Lifting limits on the use of HFCs will damage efforts to combat climate change, noted the coalition. When it finalized its HFC rule in 2015, EPA estimated that the rule would avoid 26 to 31 million metric tons of greenhouse gases annually by 2020. A reduction of 30 million metric tons is approximately equivalent to 6.4 million passenger vehicles driven for one year, or the annual energy use for 3.2 million homes.

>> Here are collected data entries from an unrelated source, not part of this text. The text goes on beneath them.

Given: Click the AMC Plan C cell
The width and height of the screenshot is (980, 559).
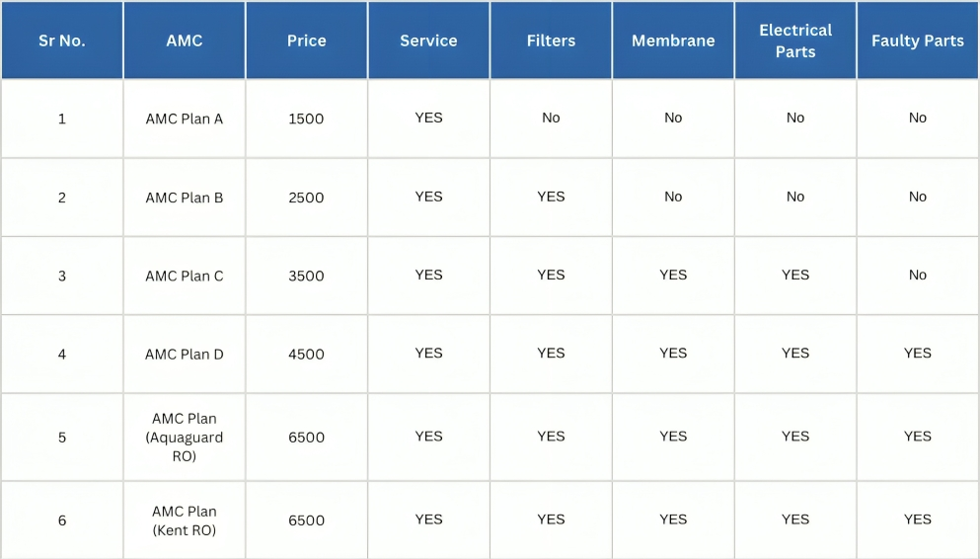Looking at the screenshot, I should pyautogui.click(x=185, y=276).
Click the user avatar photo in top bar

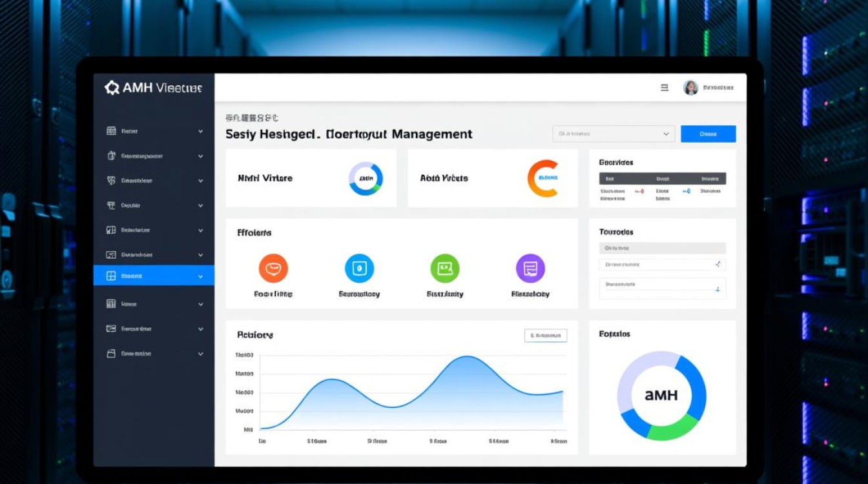(690, 88)
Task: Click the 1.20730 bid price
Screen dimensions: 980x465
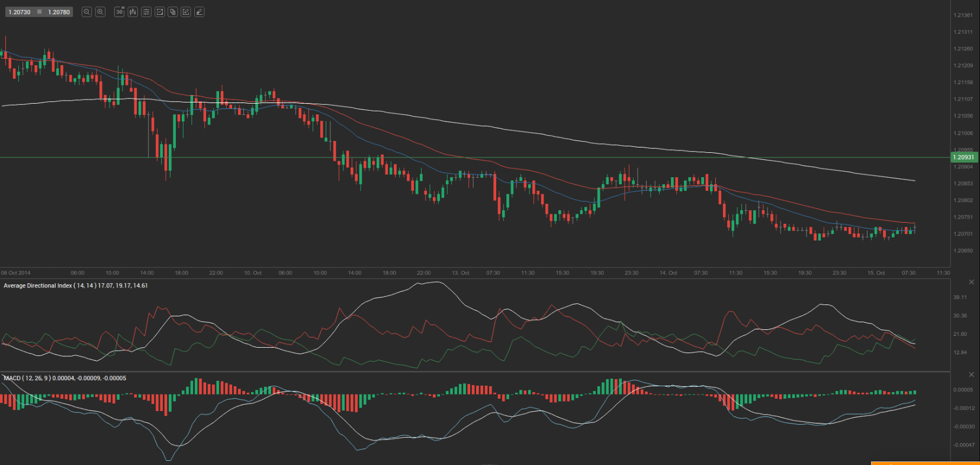Action: click(20, 12)

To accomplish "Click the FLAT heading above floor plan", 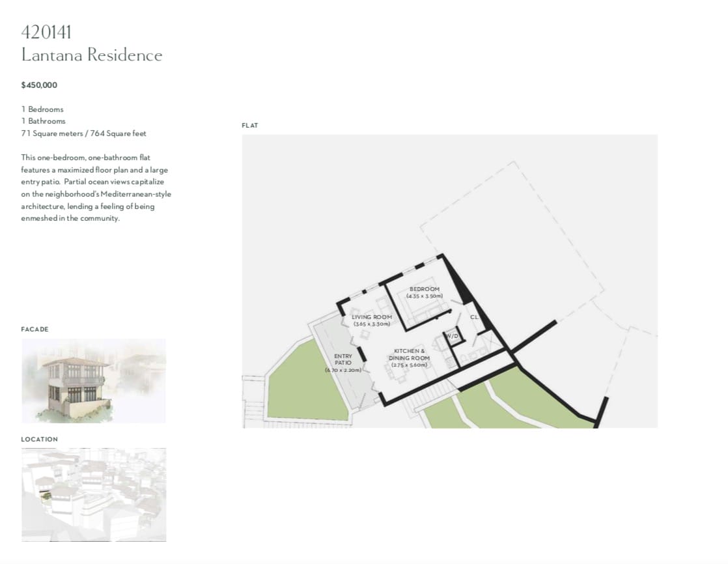I will pyautogui.click(x=250, y=126).
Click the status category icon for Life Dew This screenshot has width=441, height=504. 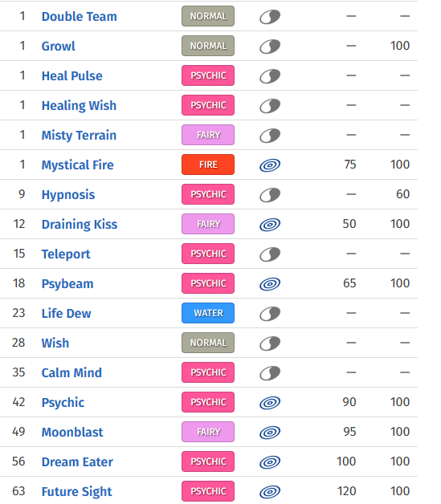pyautogui.click(x=270, y=313)
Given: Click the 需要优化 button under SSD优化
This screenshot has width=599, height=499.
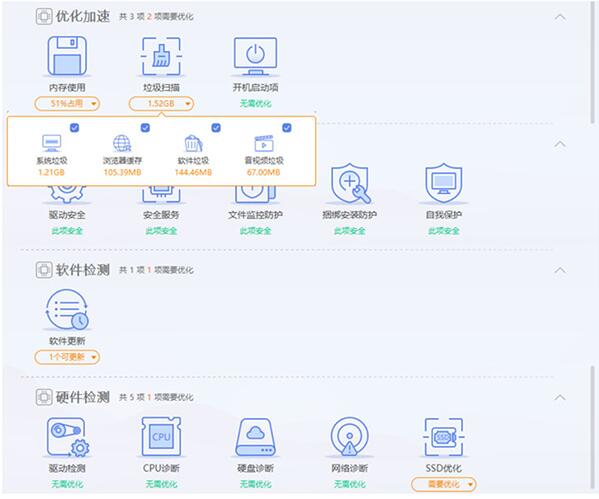Looking at the screenshot, I should click(444, 484).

Since 1990, the Clean Air Act has required EPA to phase out chemicals such as CFCs, which destroy the earth’s ozone layer. In 2015, EPA finalized a rule that prohibited or limited the use of HFCs as replacements for ozone-depleting substances due to their potency as climate change pollutants. Two manufacturers of HFCs subsequently sued EPA over the 2015 rule, and the court ruled that the agency lacked authority to require a manufacturer that has already replaced an ozone-depleting substance with HFCs to switch to a safer alternative.

In April of this year, former EPA Administrator Scott Pruitt issued a document, styled as guidance, which effectively rescinded the 2015 rule in its entirety. That guidance, issued without public notice and opportunity for comment, states that the agency is voiding the HFC limits adopted in the 2015 rule “in their entirety” — including those affirmed by the D.C. Circuit court.

Because of EPA’s new guidance, commercial refrigeration units are no longer prohibited from switching to HFCs. EPA has pledged to undertake a rulemaking to address the court’s decision but has not provided any timetable for doing so.

The states whose Attorneys General filed the lawsuit include California, Delaware, Illinois, Massachusetts, Minnesota, New Jersey, New York, Oregon, Vermont, Washington, and the District of Columbia, and the Pennsylvania Department of Environmental Protection.